▶ EXCERPT:
_ _ _ _ _ _ _

Which leads me to my next point.

Just because I abandoned my use of the word “capitalism” sixteen years ago does not mean that I forfeited my libertarian convictions; I still believe that genuinely free markets—or as William Gillis has called them, “freed markets“—can be a catalyst for radical social change.

Some folks have said publicly and privately that I’m a “useful idiot” for Marxists and communists because I dropped my use of the term “capitalism” as a descriptor of my politics. Well, being called a “useful idiot” for my positions is nothing new! I was called a “useful idiot” for Saddam Hussein when I opposed the Iraq war and the view held by some orthodox Objectivists that the only way to “win” the war on terrorism was to annihilate the “savages” of the Islamic Middle East in a nuclear genocide.

But hey, why stop there? After all, my mentor, Bertell Ollman, was a Marxist (and also a Volker Fellow who studied under F. A. Hayek)—and he gave me more support in the creation of my “Dialectics and Liberty Trilogy” (which consisted of three books: Marx, Hayek, and Utopia, Ayn Rand: The Russian Radical, and Total Freedom: Toward a Dialectical Libertarianism) than most libertarians. I guess I’m a “useful idiot” for Bertell too, and have been “sucking up” to the left to prove my worth throughout my entire life!

Gimme a break!

I have spent the last forty years of my professional life fighting against the view that dialectical method is the exclusive property of the left. Dialectics is a mode of analysis that requires us to look at social problems not as isolated units, but as contextually embedded within a larger system across time. It is a tool of inquiry that must be embraced by those who favor radical libertarian social change if they are to achieve it. One cannot attack structural (that is, political and economic) oppressions without looking at the ways in which personal and cultural social relationships and institutions reflect and perpetuate them.

_ _ _ _ _ _ _

▶ SOURCE DATA:
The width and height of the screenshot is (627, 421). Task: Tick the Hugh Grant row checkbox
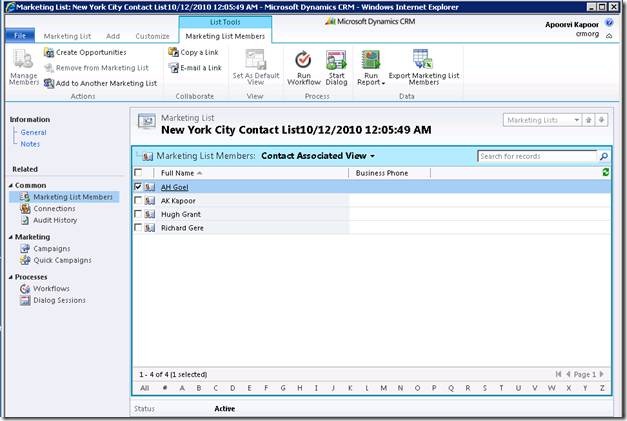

_ _ _ _ _ _ _

▶ PROBLEMS TO WORK ON:
1. In the excerpt, why have some people called the author a "useful idiot" for Marxists and communists?
2. From the excerpt, set down the stretch from "Just because I" through "radical social change.".

▶ ANSWERS GIVEN:
1. The author says some people called them a "useful idiot" for Marxists and communists because they stopped using the term "capitalism" to describe their politics.

2.
Just because I abandoned my use of the word “capitalism” sixteen years ago does not mean that I forfeited my libertarian convictions; I still believe that genuinely free markets—or as William Gillis has called them, “freed markets“—can be a catalyst for radical social change.